While for us, as with many of the entities in charge in developing this report, the rural exodus and consequent emigration flows in Central America is a matter of great concern, nowhere is the sense of urgency more profound than along the region’s Corredor Seco. Throughout this dry corridor, which encompasses most of El Salvador and a great share of eastern Honduras and Guatemala, there are a higher proportion of people immigrating to the United States (and other countries) than in other areas of Northern Triangle. In many ways, the reasons behind these emigration flows (e.g. high unemployment rates, limited or seasonal labor demand, and low wages/salaries) are directly interlinked with poor agricultural yields and food insecurity. According to a separate Food and Agriculture Organization (FAO) report, the Corredor Seco also suffers very high rates (between 50 and 90 percent) of crop harvest loss. Due to these conditions, the region is now home to more than 1.6 million individuals who are food insecure. These rates of food insecurity, according to collaborative report, are exacerbated by both food availability and prices and, consequently, by adverse climatic events that affect local harvests and, in turn, food security. In terms of food prices, a great proportion (58 percent) of people in the Corredor Seco spends well over 2/3 of their income on food costs. While the food supply are diminishing due to climate change (extremes temperatures and droughts), which are not only having an impact on agricultural output, but also on many rural livelihoods (e.g. smallholder farming).

Another of the major findings of these collaborative reports concerned the impacts and benefits that migration can have on agricultural production and food security in the Central America’s Dry Corridor. One of the negative impacts associated with migration is that because migrating requires substantial economic costs (e.g. supplies, payment to trafficker), many households must often sell or use their homes/land as collateral to pay for these costs. On the other hand, for those households whose family members are able to migrate from the United States (and elsewhere), they can experience nutritional improvements as they are able to purchase more food with the remittances they receive from abroad.

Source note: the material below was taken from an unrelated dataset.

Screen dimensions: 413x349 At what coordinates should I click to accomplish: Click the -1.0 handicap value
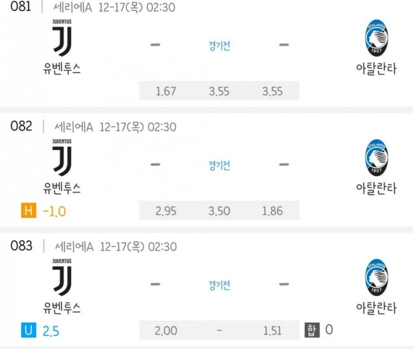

Given the challenges and promises highlight in this report, there are substantial steps that the international community, civil society, the private sector, as well as host governments can do to address the food security that is driving so many (young) Central American to emigrate. Among the various recommendations presented by the “Food Security and Emigration: Why People Flee and the Impact on Family Members Left Behind in El Salvador, Guatemala, and Honduras” report, it is worth highlight the following two strategies:

1) Reducing vulnerability to root causes: In this regards for inter-sectorial efforts are needed to strengthening the resilience of rural communities to adapt to the effects of a changing climate. This could be done through increase investment and capacity building programing for community-driven weather monitoring, soil analysis, and watershed conservation. Moreover, increasing the market access of smallholder producers in the Corredor Seco could also be a viable strategy to curb the unprecedented rates of emigration emanating from these communities.

2) Enhancing International cooperation: In addition, there is much that international and national institutions in the host countries (e.g. El Salvador, Honduras, and Guatemala) can do collectively to foster opportunity and mitigate emigration along the Corredor Seco. For instance, national institutions (e.g. Ministry of Agriculture, Ministry of Environment) should adapt their existing programing and projects to ensure that they are in lined with the United Nations’ Sustainable Development Goals (SDG), among which are the objectives of no poverty (Goal 1), zero hunger (Goal 2), clean water and sanitation (Goal 6), decent work and economic growth (8), climate action (Goal 13), as well as partnership for the goals (Goal 14). Moreover, when formulating public policies and development strategies, national government should also consider the interlinking role between food insecurity and migration. As this internal commitment are consolidated, host government should work to establish meaningful partnership with international donor institutions, finance institutions and civil society in order to widen the support of frameworks that reduce both food insecurity and migration flows.